SOURCE PASSAGE
• • • •

You can edit on a Thunderbolt Display if you like, Just don't expect me to hire you. The thunderbolt display is just a brainless iMac, and it's a consumer grade product. I use one for a spreadsheet on occasion, and it seems up to the task.

If you work primarily with print, no. For digital media, they're pretty alright.

Please define "Boldness" as a color attribute.

Vividness of colors. How bright your reds, greens, blues, and various mixes of the three are. If you're working on a photo in AdobeRGB color space, and you look at it on a monitor that can't run that extra 30% of the gamut, your bright colors will look more muted in comparison. Your shots will look terrible. But if you edit in sRGB in Photoshop/Lightroom, it's going to look great on any monitor or TV you view it on (unless it's a really terrible monitor). That's because AdobeRGB images don't convert down well.

As for education, thanks for a link to a simplistic, out of date, consumer approach to color management.

I've provided three links that say the exact same thing, and all you're doing is playing the "well, I'm a professional and you don't know what you're talking about" card. If you want more, I can throw them your way. Everyone single one of them is going to say the exact same thing: AdobeRGB for print, sRGB for digital media.

• • • •

GIVEN RECORDS
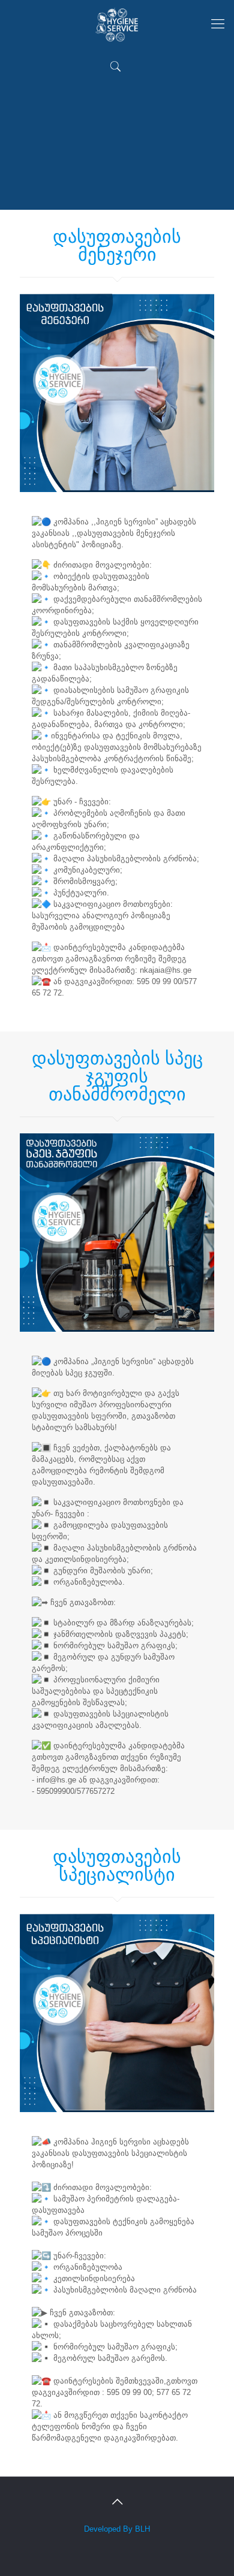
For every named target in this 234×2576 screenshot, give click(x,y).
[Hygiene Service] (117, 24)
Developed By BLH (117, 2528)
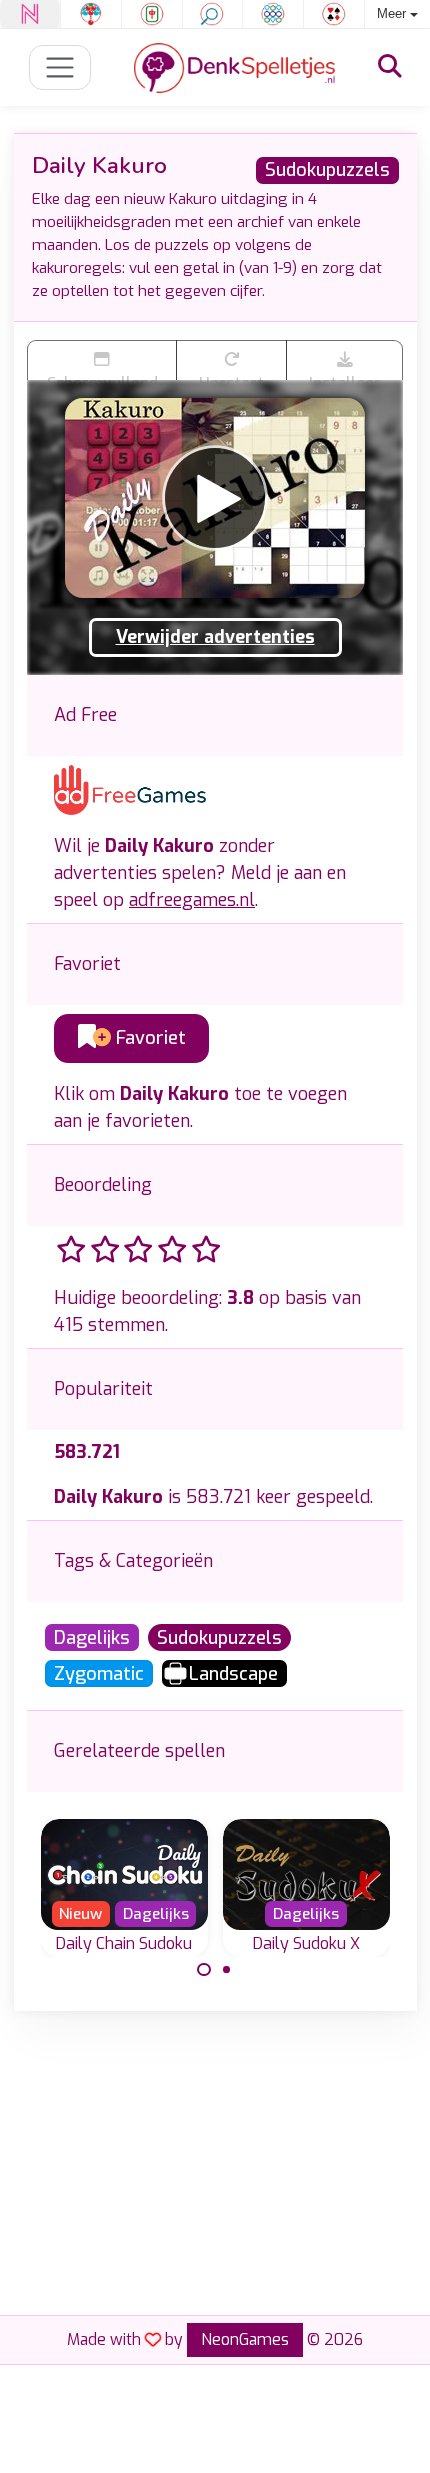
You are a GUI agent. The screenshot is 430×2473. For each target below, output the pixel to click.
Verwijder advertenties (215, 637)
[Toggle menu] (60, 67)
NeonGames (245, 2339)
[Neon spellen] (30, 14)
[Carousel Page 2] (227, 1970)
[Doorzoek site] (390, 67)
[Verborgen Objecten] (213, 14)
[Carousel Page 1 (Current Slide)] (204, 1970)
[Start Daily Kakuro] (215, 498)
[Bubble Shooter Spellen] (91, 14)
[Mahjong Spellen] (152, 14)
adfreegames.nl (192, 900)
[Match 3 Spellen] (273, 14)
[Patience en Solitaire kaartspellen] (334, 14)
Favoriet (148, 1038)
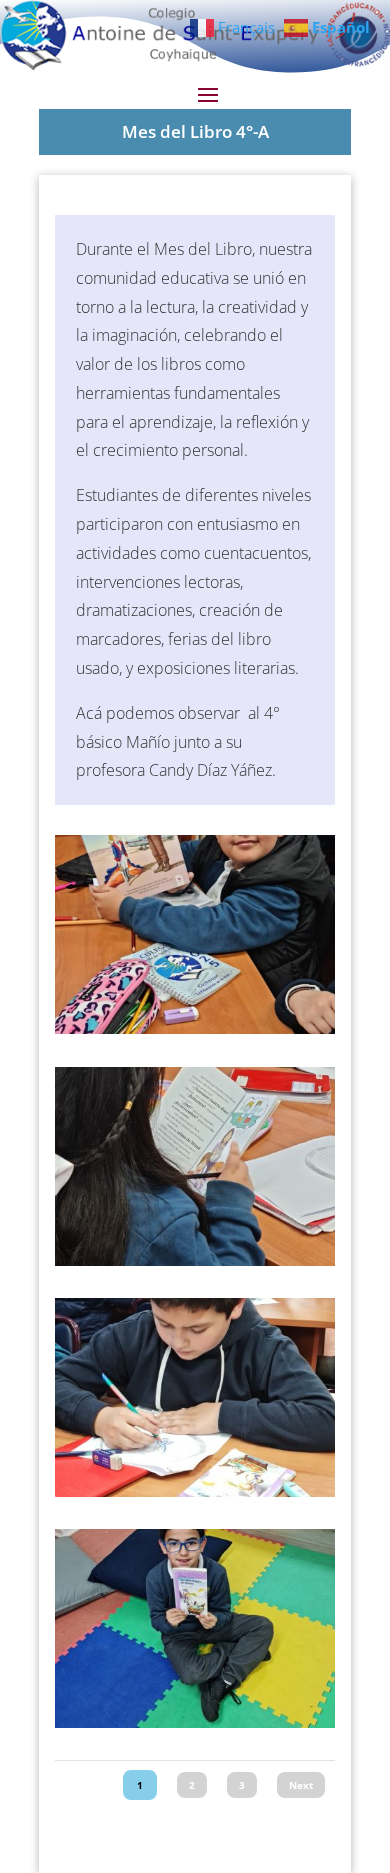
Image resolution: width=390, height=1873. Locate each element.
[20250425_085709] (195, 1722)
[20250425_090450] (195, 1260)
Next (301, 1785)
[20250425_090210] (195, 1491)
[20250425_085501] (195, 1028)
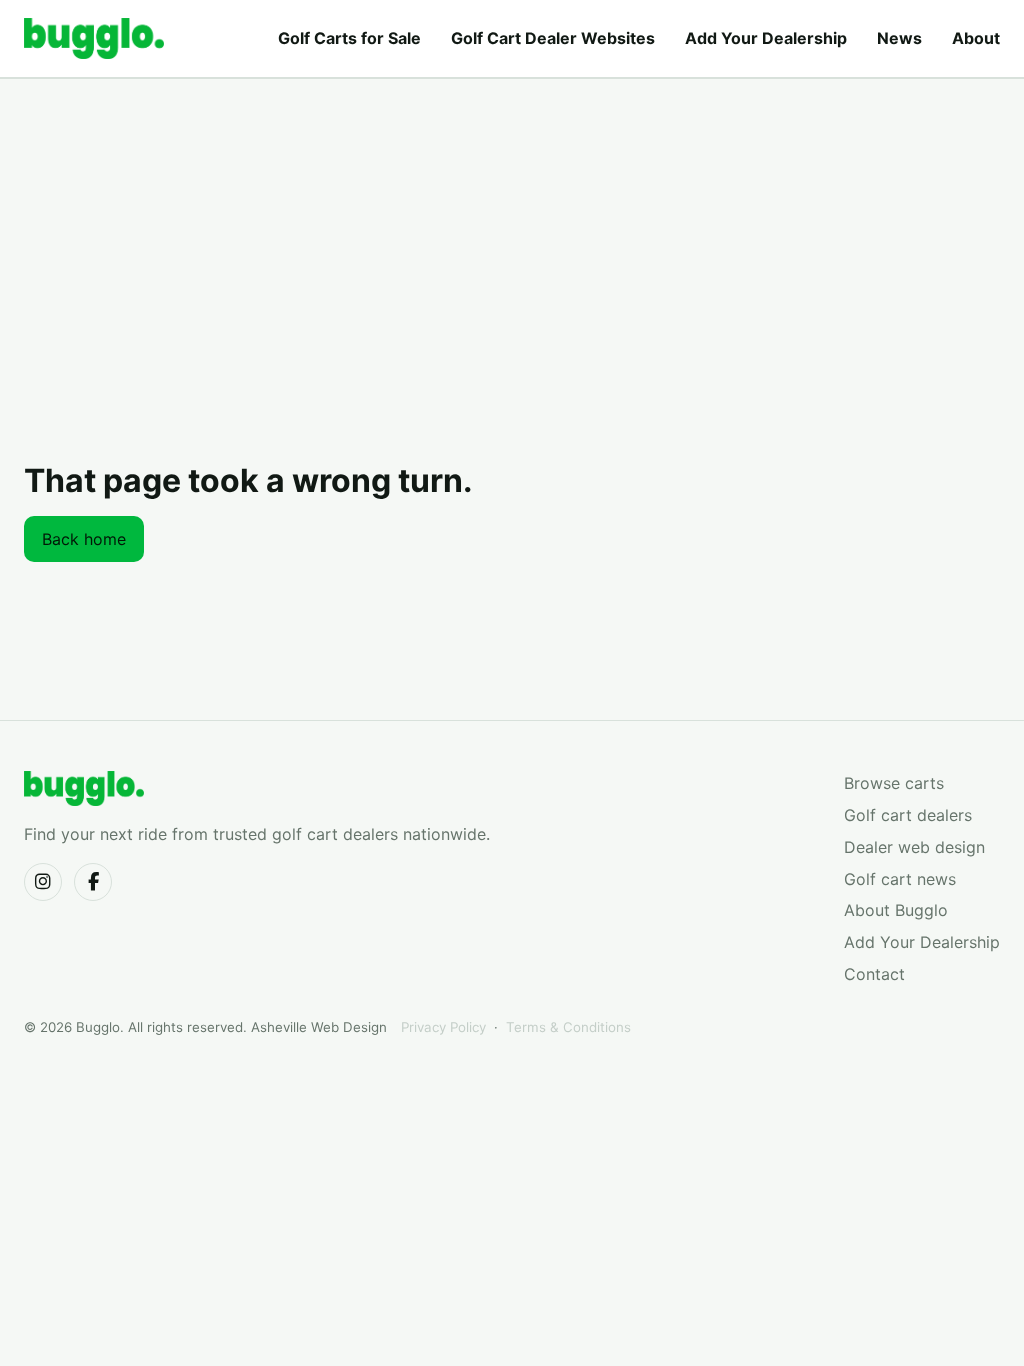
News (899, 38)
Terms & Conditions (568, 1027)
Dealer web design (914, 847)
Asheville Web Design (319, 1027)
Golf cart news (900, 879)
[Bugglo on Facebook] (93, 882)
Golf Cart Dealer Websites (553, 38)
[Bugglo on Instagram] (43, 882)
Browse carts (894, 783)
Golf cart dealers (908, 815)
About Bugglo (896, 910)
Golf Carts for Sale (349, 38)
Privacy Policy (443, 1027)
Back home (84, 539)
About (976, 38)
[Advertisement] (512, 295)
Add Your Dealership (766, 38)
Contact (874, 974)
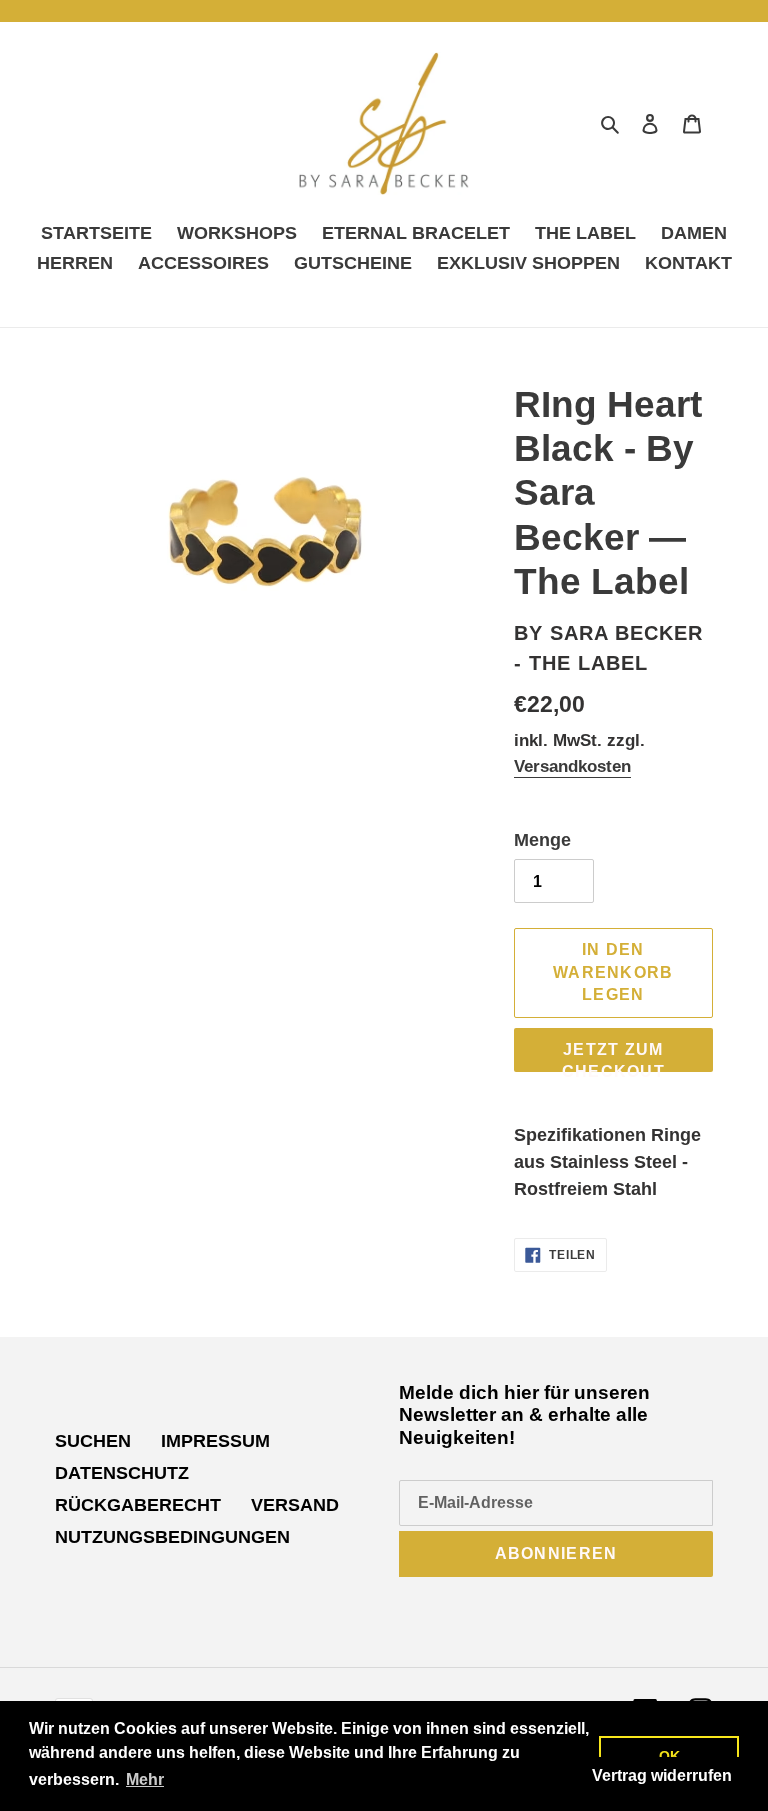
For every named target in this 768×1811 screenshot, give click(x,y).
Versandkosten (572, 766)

• • • •

GOAL
Copy the passage in the color space discussion from "You can edit" to "a color attribute.".

FULL RESPONSE
You can edit on a Thunderbolt Display if you like, Just don't expect me to hire you. The thunderbolt display is just a brainless iMac, and it's a consumer grade product. I use one for a spreadsheet on occasion, and it seems up to the task.

If you work primarily with print, no. For digital media, they're pretty alright.

Please define "Boldness" as a color attribute.